Tuesday, December 11, 2007

Representational Theory of Mind Chapter 2

What is the function of our mental states?
RTM- while mental states differ, one from another, mental states are representational states, and mental activity is the acquisition, transformation, and use of information and misinformation.
Contrast between human mental life and non-human mental life:
(1) We are flexible in our behavioral capacities.
(2) We are sensitive to the info in a perceptual stimulus rather than to the physical format of the stimulus.
The underlying idea here is that adaptive flexibility, especially learning, requires an ability to represent the world, for it is the info in the stimulus, not its physical form, that our behavior is sensitive to.
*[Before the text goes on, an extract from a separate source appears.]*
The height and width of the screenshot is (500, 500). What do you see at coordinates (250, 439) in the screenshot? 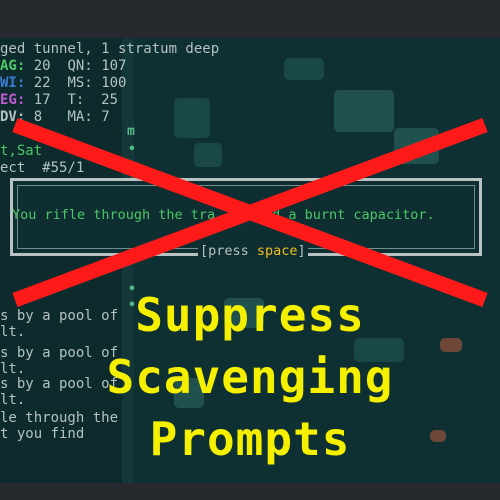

The big question: In virtue of which of their properties do the propositional attitudes (such as beliefs and desires) play the role they do in the causation of behavior? We need to show how physical systems like ourselves could have mental states that (a) represent and misrepresent the world, and (b) participate in the causation of behavior.
The No Magic Powers Constraint to answers to the big question: The functions allegedly essential to mental states must be functions actually performable by physical stuff.
One attempt at answering the big question- the language of thought hypothesis.
3 arguments for LOT [see Fodor Language of Thought book for more detail]: (1) semantic parallels between thoughts and sentences. (2) Syntactic parallels between thoughts and sentences. (3) Processing argument- processing has characteristics that make commitment to a language of thought inescapable.
If Fodor is right about LOT, we can naturalize the representational theory of mind. And it supports belief-desire (intentional) psychology, enables us to formulate three theses about the occupants of intentional roles:
Thesis 1: Propositional attitudes are realized by relations to sentences in the agent's language of thought. [this is intentional realism- humans' behavior and mental states are often the product of their beliefs and desires]
Thesis 2: The psychologically relevant causal properties of propositional attitudes are inherited from the syntactic properties of the sentence tokens that realize the attitudes.
Thesis 3: The semantic content of propositional attitudes are explained by the semantic properties of mentalese. The semantic properties of a token of mentalese are explained by its syntactic structure, and the semantic properties of the concepts that compose it.
Potential worry: Representational theories of mind that are unsupported by computational models risk turning into magical/circular theories of the mental, by positing an undischarged homunculus.
Computational models of cognitive processes help psychological theories avoid this regress (of the undischarged homunculus) in 3 different ways:
(1) Individualism: The processes that operate on mental representations are sensitive to the individualist or narrow properties of these representations. So, cognition is the processing of mental representations. But the cognitive mechanisms must be tuned to the structural features that code meaning, for they have no direct access to the extracranial causes of those features. Kinda like elementary formal logic.
(2) Mechanizing reason- it makes precise and manageable the idea of decomposing an ability into subabilities.
(3) 'Hard-wired' Reasoning Processes: In order to explain how the mind recognizes the structural features, we must posit a set of basic operations that the brain carries out, not in virtue of representing to itself how to carry them out, but in virtue of its physical constitution. So, (a) The properties of most immediate causal relevance to the cognitive mechanisms mediating the interaction of the sentence tokens in LOT are mind internal properties of some kind; (b) important cognitive processes are computational processes.
So, according to RTM, thoughts are inner representations with a double aspect- they represent in virtue of causal relations of some kind with what they represent, but their role within the mind depends on their individualist, perhaps syntactic, properties. So RTM is linked to the computational theory of the mind.